Friday, May 2, 2014

Flying Snakes in the Jungle

The last thing you would imagine to see flying in the air is something you’d normally slither around the ground, like a snake. A flying snake sounds like something out of a nightmare, but there is an actual type of snake found in the southern areas of Asia that does just the thing.

Flying snake, also known as Chrysopelea, doesn’t actually have wings like a bird. They’re misnomers that glide through the forest by jumping off on tree to another, shifting their bodies during free fall to catch air and gain lift. In the past, these snakes were looked at as parachuters, but recent studies on their physical structure showed how their tube-shape and lack of limbs help them glide through the air. 

To lift off, a Chrysopelea would slither off to the end of the tree branch, dangle out to a J shape and then propels itself into the air by forming an S shape. Once in the air, it positions itself into a C shape which helps traps the air and let it glide. It can even turn different direction while gliding.

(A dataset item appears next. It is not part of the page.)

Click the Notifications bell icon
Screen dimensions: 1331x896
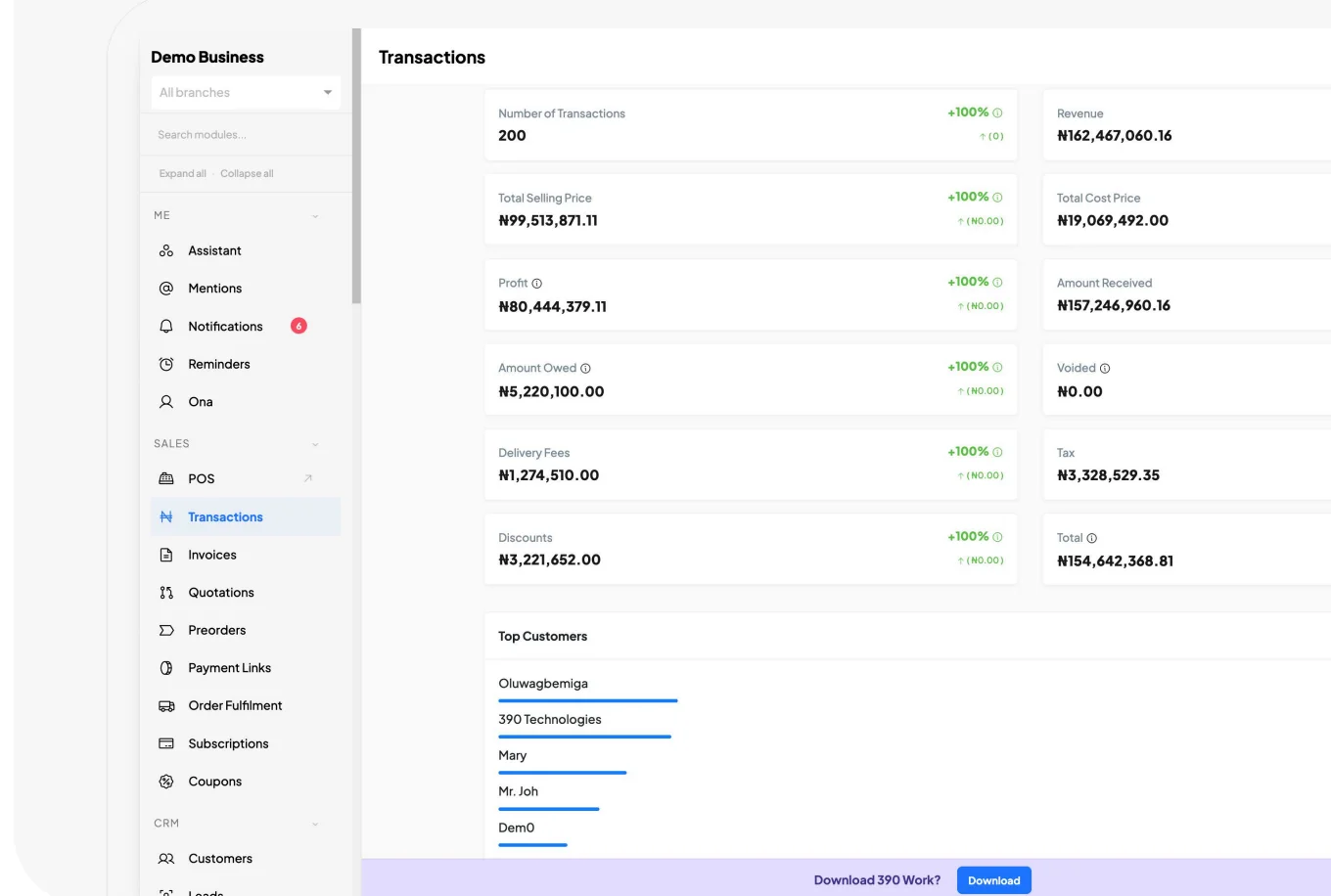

It’s complex way of setting off and moving around in the air technically makes them better gliders compared to a more popular gliding animal, the flying squirrel.

There are 5 known flying snake species, all found in the western India until the Indonesian area. Not a lot of things are known about these snakes and how they behave in the wild, but they’re said to spend most of their time off the ground and on the trees. In fact, they rarely leave the canopy.  They can grow from 2 to 4 feet in length.